GamaZ - FAVT

Mensagem enviada à Comunidade TQS

Aos usuários do TQS,

Gostaria de saber como funciona o cálculo do coeficiente GamaZ e do multiplicador de esforços nos casos em que se tem esforços horizontais importantes além do vento, como excentricidades de carga vertical e empuxos.

Resposta

Já tive a oportunidade de comentar nesta Comunidade, por inúmeras vezes, que o GamaZ é um coeficiente genial para estimar os efeitos de segunda ordem em uma estrutura de concreto armado. É importante lembrar que o GamaZ é fruto da tecnologia nacional e foi criado pelos nossos brilhantes engenheiros estruturais Augusto Carlos Vasconcelos e Mário Franco. Embora genial, com um enorme poder de síntese para medir a sensibilidade da edificação aos efeitos de segunda ordem, ele não é um coeficiente tão fácil de ser compreendido.

Há muito tempo, temos debatido o tema GamaZ, aqui internamente na empresa, principalmente quando ocorrem deslocamentos horizontais no edifício que não são originários da carga horizontal devido ao vento. Estes casos ainda não são contemplados pela NBR 6118:2003.

Para tentar responder à sua pergunta, vamos recordar alguns aspectos importantes do GamaZ e os efeitos de segunda ordem.

A) Originalmente, o GamaZ foi definido para medir o grau de sensibilidade da edificação com relação aos efeitos de segunda ordem. Simultâneamente a esta aferição, o GamaZ também deveria ser utilizado para majorar os efeitos de primeira ordem devido a cargas horizontais para se chegar aos efeitos de segunda ordem finais.

Veremos adiante que esta afirmação acima é válida apenas para determinadas condições.

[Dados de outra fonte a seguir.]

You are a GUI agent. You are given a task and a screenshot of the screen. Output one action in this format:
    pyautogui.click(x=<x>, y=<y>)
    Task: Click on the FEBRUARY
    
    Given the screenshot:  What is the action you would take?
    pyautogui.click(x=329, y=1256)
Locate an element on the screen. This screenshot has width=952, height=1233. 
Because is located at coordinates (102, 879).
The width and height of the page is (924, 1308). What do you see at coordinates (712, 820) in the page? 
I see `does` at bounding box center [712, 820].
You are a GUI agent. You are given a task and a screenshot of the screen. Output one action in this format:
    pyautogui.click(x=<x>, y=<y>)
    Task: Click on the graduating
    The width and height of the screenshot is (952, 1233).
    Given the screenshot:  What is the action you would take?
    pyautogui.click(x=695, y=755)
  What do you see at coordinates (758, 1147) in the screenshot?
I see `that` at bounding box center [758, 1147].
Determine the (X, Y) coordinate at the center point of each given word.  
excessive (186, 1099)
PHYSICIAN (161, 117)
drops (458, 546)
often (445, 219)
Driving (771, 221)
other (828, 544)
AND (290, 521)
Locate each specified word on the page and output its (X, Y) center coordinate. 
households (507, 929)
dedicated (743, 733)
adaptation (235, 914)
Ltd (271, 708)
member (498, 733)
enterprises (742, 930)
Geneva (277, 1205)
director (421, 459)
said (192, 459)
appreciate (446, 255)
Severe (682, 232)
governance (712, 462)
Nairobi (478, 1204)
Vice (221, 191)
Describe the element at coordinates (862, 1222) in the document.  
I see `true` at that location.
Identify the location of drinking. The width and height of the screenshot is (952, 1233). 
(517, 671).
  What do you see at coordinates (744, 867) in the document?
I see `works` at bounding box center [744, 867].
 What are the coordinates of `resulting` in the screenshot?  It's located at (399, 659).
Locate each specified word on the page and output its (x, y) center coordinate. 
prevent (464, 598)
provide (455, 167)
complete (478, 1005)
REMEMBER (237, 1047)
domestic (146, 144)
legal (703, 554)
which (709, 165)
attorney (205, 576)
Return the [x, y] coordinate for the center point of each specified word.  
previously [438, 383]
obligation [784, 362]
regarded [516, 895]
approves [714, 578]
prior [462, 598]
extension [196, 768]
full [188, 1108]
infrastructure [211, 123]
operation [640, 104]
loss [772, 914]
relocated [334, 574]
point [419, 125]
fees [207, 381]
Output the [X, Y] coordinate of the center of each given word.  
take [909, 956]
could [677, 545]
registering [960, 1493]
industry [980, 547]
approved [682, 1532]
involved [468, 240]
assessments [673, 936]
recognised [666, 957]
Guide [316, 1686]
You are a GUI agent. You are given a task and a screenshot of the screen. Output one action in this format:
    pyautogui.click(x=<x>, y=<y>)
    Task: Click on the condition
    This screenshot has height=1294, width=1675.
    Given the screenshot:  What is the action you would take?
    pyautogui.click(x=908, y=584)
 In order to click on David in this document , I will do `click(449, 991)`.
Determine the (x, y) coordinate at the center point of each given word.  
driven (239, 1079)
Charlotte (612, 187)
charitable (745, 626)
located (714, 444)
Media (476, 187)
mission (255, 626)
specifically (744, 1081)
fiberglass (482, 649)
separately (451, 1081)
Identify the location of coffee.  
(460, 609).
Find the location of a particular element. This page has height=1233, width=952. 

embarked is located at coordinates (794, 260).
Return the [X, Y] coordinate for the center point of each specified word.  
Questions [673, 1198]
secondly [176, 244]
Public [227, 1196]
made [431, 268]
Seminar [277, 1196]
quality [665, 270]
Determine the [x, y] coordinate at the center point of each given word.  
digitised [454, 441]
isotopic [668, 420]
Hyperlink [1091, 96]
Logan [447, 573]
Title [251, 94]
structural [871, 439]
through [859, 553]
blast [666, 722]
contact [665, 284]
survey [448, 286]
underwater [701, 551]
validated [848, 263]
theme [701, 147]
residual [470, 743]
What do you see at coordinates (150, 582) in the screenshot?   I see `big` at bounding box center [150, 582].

B) Tenho conhecimento de três métodos básicos para a determinação dos efeitos de segunda ordem (mais comuns):

B.1) Utilizando o método do GamaZ.

B.2) Empregando o método de resolução do pórtico espacial com dois modelos distintos (um vinculado ficticiamente na direção horizontal e o outro liberado, com a aplicação das cargas horizontais devido à vinculação fictícia). Este método está explicado com maiores detalhes na norma brasileira de estruturas metálicas. Neste caso, temos que montar dois pórticos espaciais distintos e ir armazenando os seus resultados. Após a resolução dos dois pórticos para todos os carregamentos, uma correção similar ao Gamaz é aplicada aos esforços do pórtico sujeito apenas às cargas horizontais fictícias. É um método muito interessante que leva a ótimos resultados. Processo muito defensável, embora trabalhoso.

B.3) Utilizando o método do P-Delta. Este é o mais adequado para esse tipo de análise. Mas o P-Delta também tem seus inconvenientes. Em estruturas de concreto armado, é necessário desprezar as deformações axiais devido às cargas verticais, etc. Na versão 13 dos sistemas TQS, melhoramos o método P-Delta já existente com um razoável grau de refinamento com relação a estas estruturas. Acho muito oportuno, com as técnicas atualmente disponíveis, considerar o P-Delta o método mais refinado e confiável para se fazer uma comparação com os resultados do GamaZ. Entretanto, o P-Delta tem outro problema: como medir, em um coeficiente apenas, se a edificação possui um grau elevado de efeitos de segunda ordem? Para resolver isto, criamos nos sistemas TQS uma variável denominada RM2M1, que é equivalente ao GamaZ neste processo P-Delta. Vamos, pois, comparar o resultado médio dos efeitos de segunda ordem pelo processo P-Delta, através deste coeficiente RM2M1, com o método do GamaZ.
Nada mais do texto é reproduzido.